## Entries provided
---*---

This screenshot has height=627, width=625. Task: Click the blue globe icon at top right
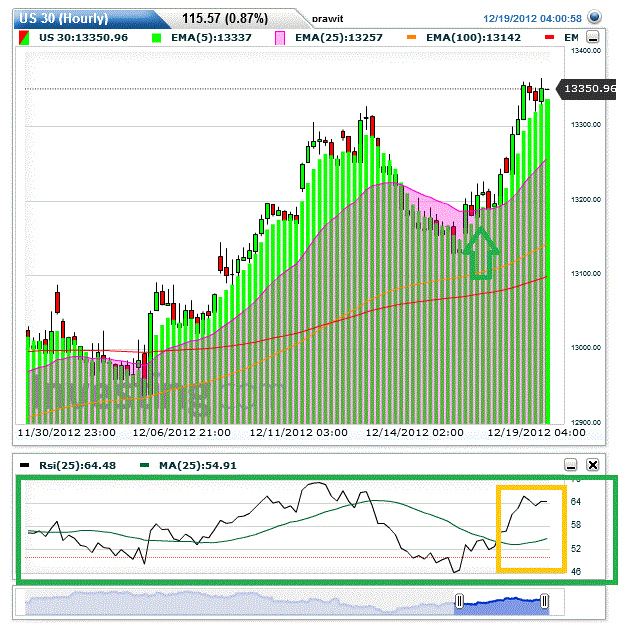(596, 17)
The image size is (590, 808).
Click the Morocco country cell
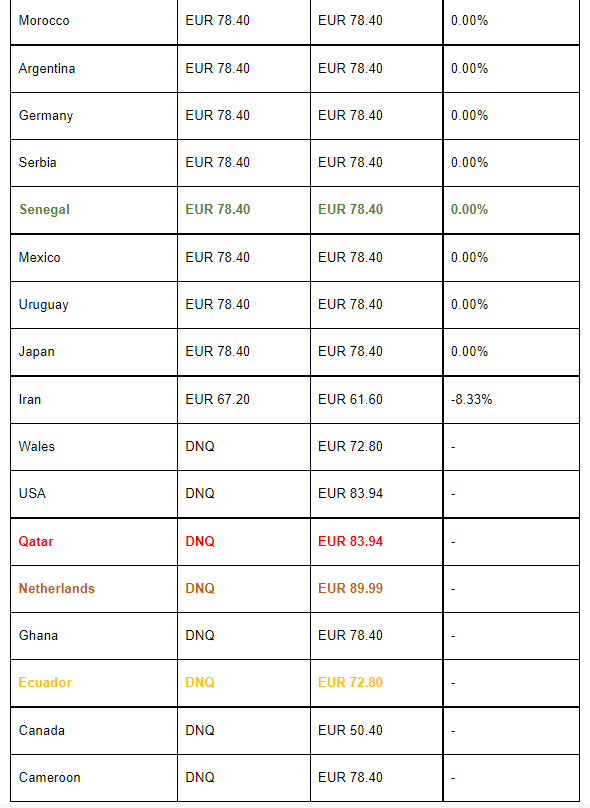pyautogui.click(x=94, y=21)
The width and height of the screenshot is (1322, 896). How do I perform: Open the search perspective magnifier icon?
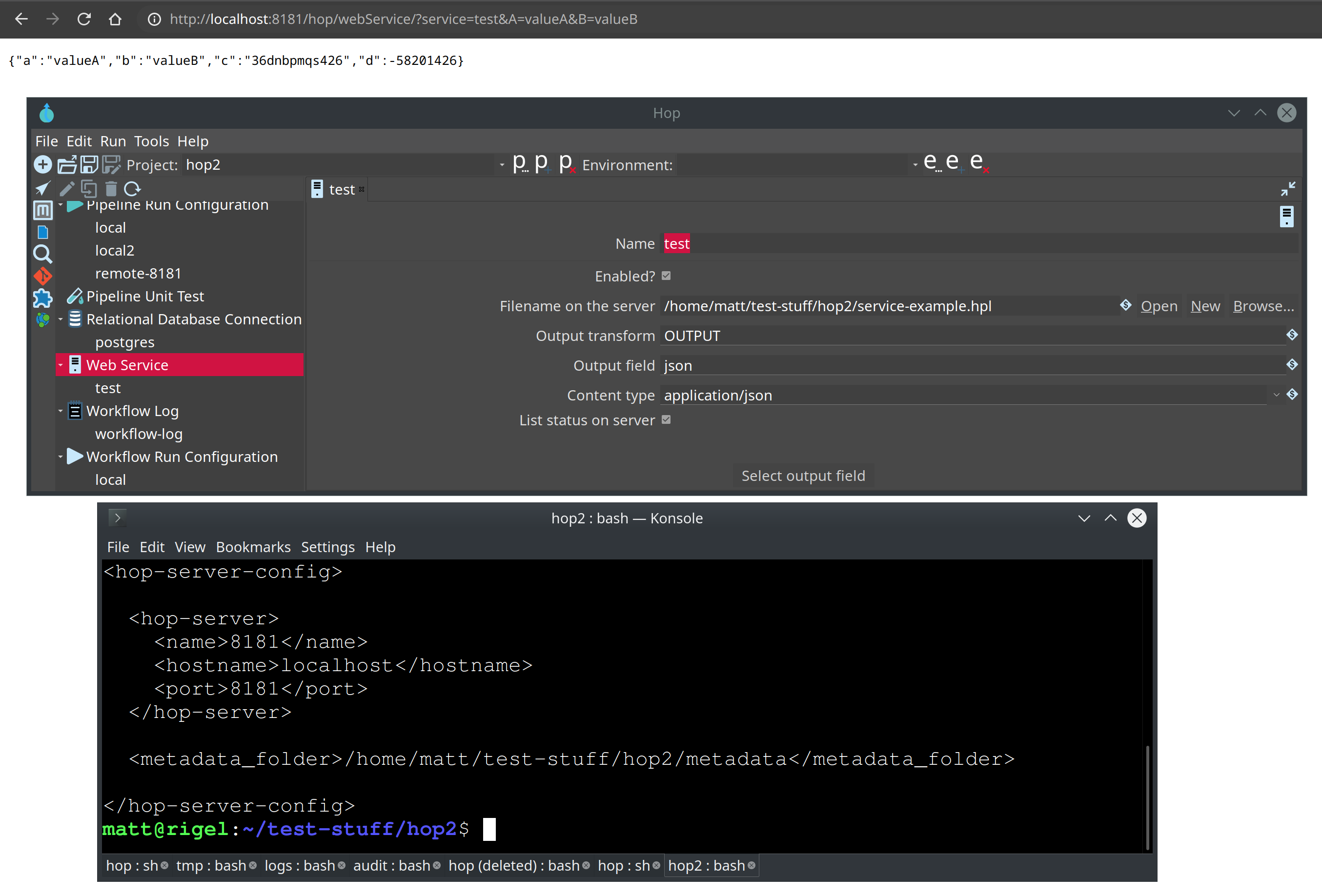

---*---

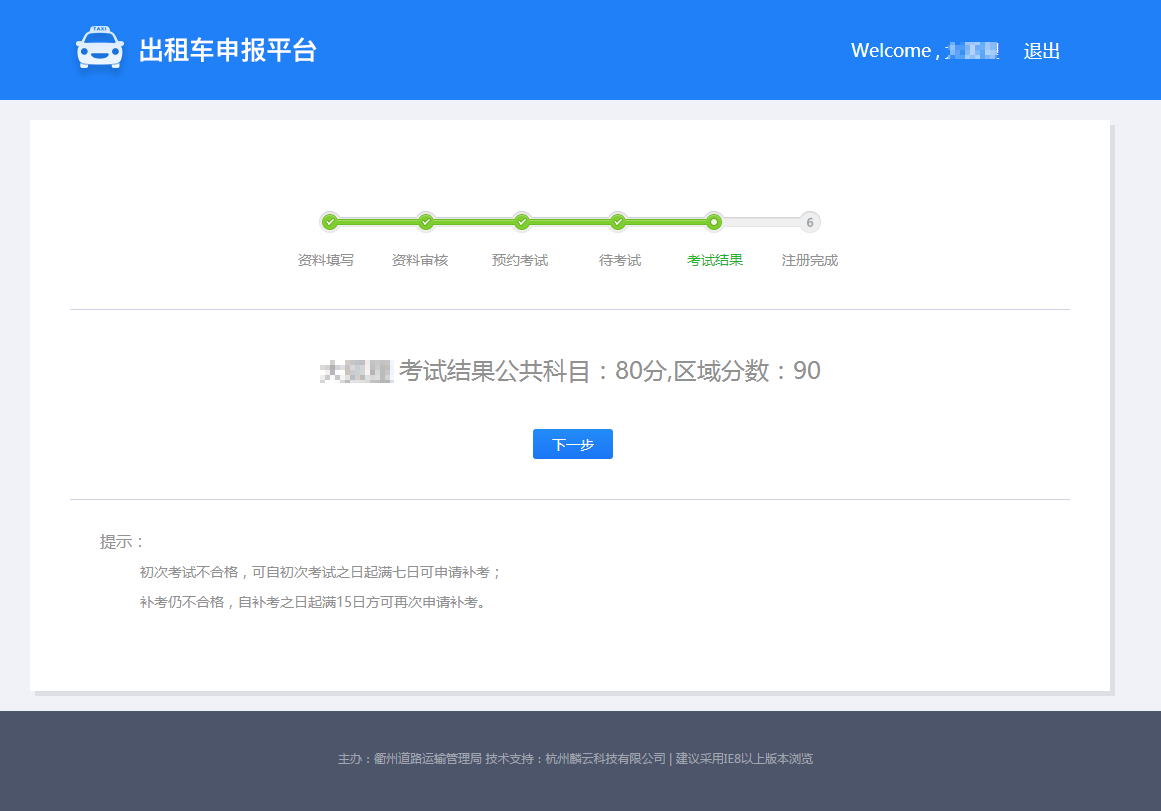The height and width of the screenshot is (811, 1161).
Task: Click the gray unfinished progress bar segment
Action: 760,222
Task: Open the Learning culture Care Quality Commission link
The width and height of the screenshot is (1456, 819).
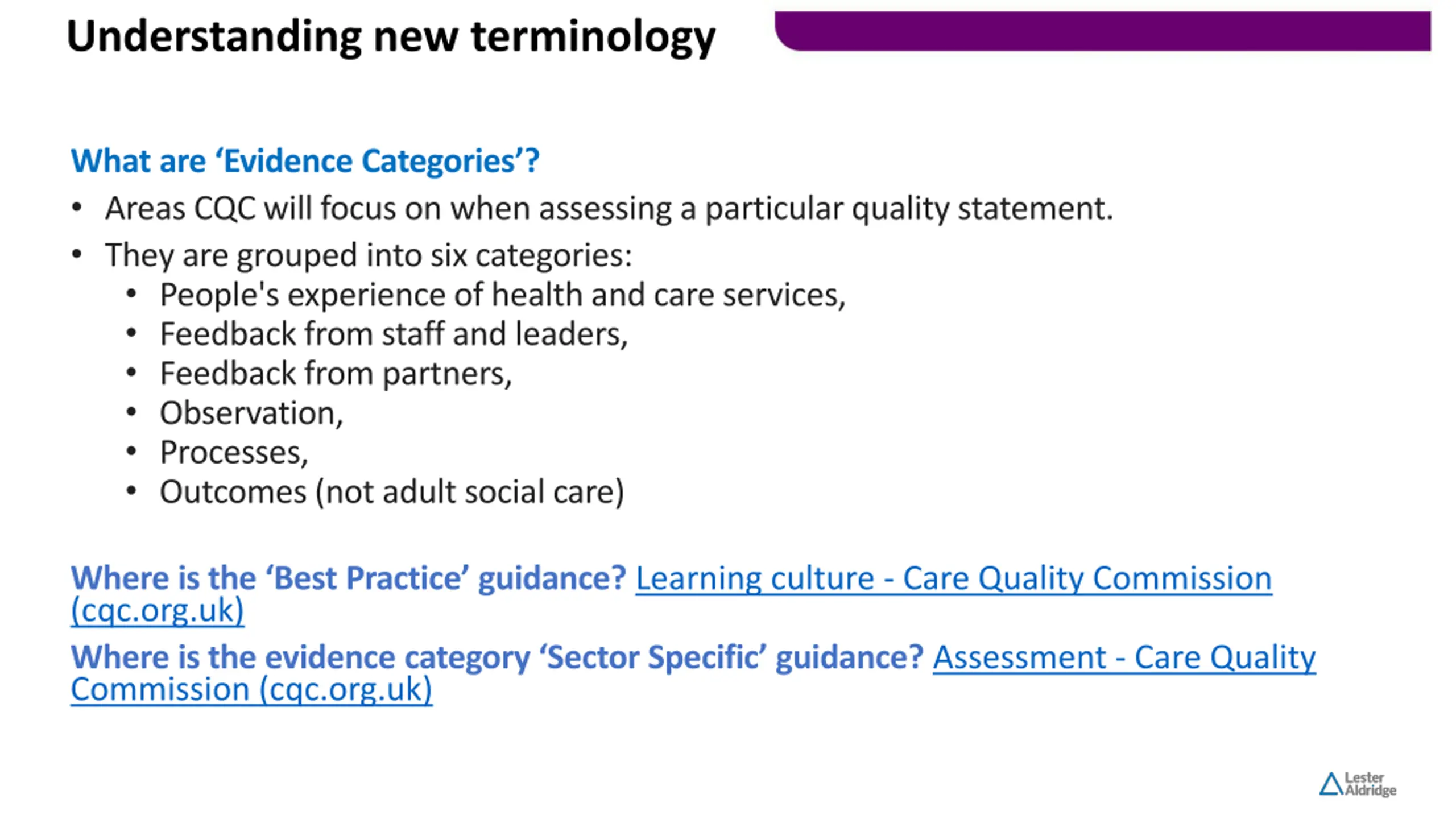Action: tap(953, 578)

---*---

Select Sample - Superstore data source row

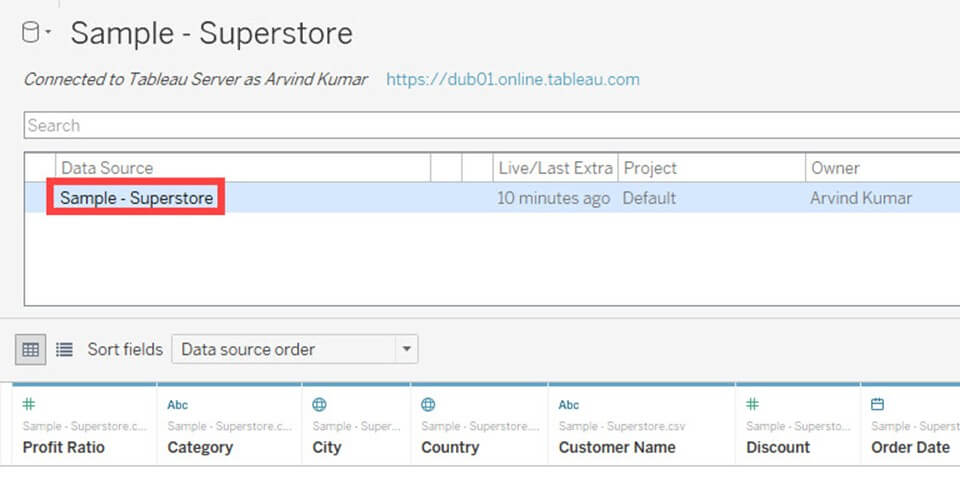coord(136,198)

---*---

## What is asked
Repeat the lines from the one with "This screenshot has" up to and including the one with "The width and height of the screenshot is (1322, 896).", leaving out the pictures.

## The answer
This screenshot has height=627, width=625. Task: Click the blue globe icon at top right
(596, 17)
The image size is (590, 808).
Click the Morocco country cell
pyautogui.click(x=94, y=21)
The width and height of the screenshot is (1322, 896). How do I perform: Open the search perspective magnifier icon?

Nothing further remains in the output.